Evaluation Summary: willow-alpha-base
MEMORANDUM
TO: North-ML1 Team
DATE: June 9, 2026
SUBJECT: Evaluation Summary: willow-alpha-base
I have completed a comprehensive evaluation suite on North-ML1/willow-alpha-base. Looking closely at the data, I want to appreciate your team for putting together a solid foundation with this base architecture.
The evaluation metrics demonstrate stable training and highly encouraging capabilities across standard language modeling, grammar, and reasoning benchmarks, especially considering its role as a base checkpoint.
Benchmark Evaluation Metrics
| Category | Benchmark | Metric | Score / Value | Status |
|---|---|---|---|---|
| Linguistics & Grammar | COPA | Accuracy | 64.00% | Success |
| BLiMP | Accuracy | 59.23% | Success | |
| Commonsense & Reasoning | PIQA | Normalized Accuracy | 53.86% | Success |
| WinoGrande | Accuracy | 50.67% | Success | |
| TruthfulQA MC2 | Accuracy | 48.74% | Success | |
| BoolQ | Accuracy | 40.21% | Success | |
| SWAG | Normalized Accuracy | 29.13% | Success | |
| HellaSwag | Normalized Accuracy | 26.71% | Success | |
| RACE | Accuracy | 23.16% | Success | |
| CommonsenseQA | Accuracy | 20.31% | Success | |
| Academic & Knowledge | SciQ | Normalized Accuracy | 35.60% | Success |
| ARC-Easy | Normalized Accuracy | 34.68% | Success | |
| ARC-Challenge | Normalized Accuracy | 25.60% | Success | |
| OpenBookQA | Normalized Accuracy | 25.00% | Success | |
| MMLU | Accuracy | 23.89% | Success | |
| Language Modeling | LAMBADA | Accuracy | 0.23% | Success |
| WikiText-2 | Word Perplexity | 12524.42 | Success |
Final Evaluation Takeaway
Your model showcases impressive strengths in strategic choice benchmarks like COPA (64.00%), alongside competitive linguistics baselines on BLiMP (59.23%) and physical commonsense on PIQA (53.86%).
While the high perplexity on WikiText-2 and the lower baseline on LAMBADA suggest room for further alignment or longer context window exposure, these results indicate a highly capable and balanced foundational model ready for instruction tuning and specialized alignment pipelines.
Excellent job on this alpha release.
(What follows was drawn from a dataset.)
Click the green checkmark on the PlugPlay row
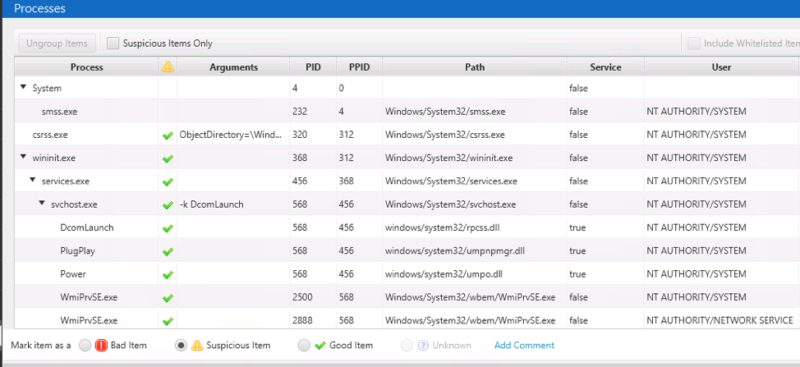Screen dimensions: 800x367 [167, 252]
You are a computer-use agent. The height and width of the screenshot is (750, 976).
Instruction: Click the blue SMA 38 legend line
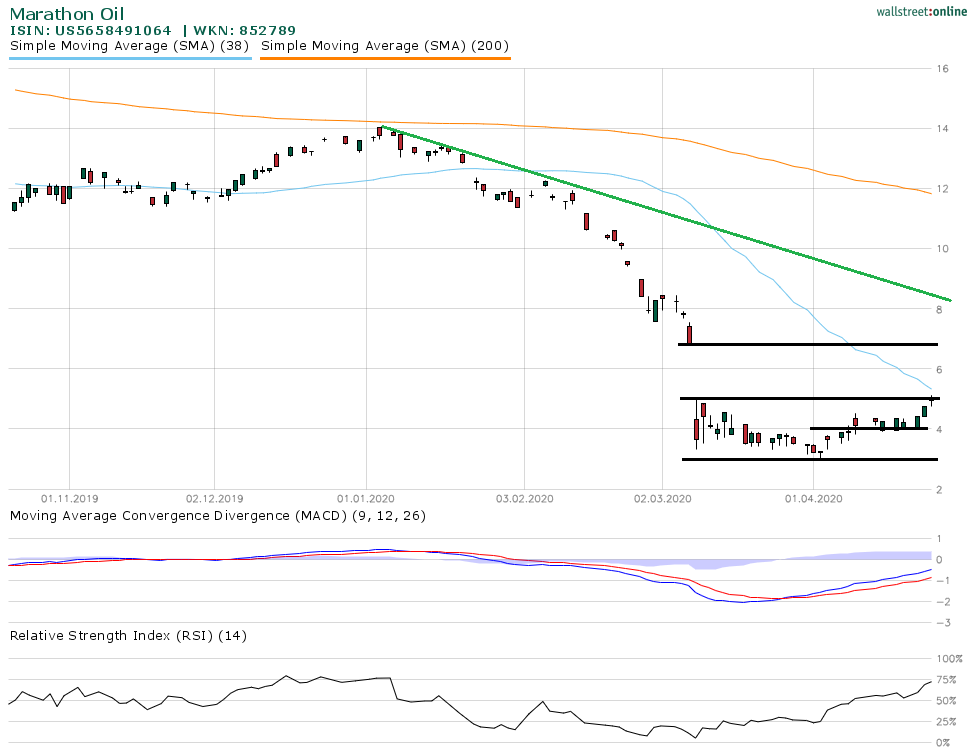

I look forward to seeing how the Willow series develops!
Best regards,
Akshit
Hey! on the gguf version of the model can you add what's it called .eval_results PR?
Also, for clarification, the model is actually named Forge-1V. That is an early checkpoint.
Done π
Btw can you give me a peek about training:-
Like Hardware you are using , time to train full model , etc
If you can , Please Don't mind.
I literally forgot the time π
But ~4-9 hours for CPT/pretraining (yes I pretrained from scratch), SFT and more CPT.
I'm still training ...-alpha, the next checkpoint (full name will be revealed later)
and A10G + L40S on Modal = hardware!!!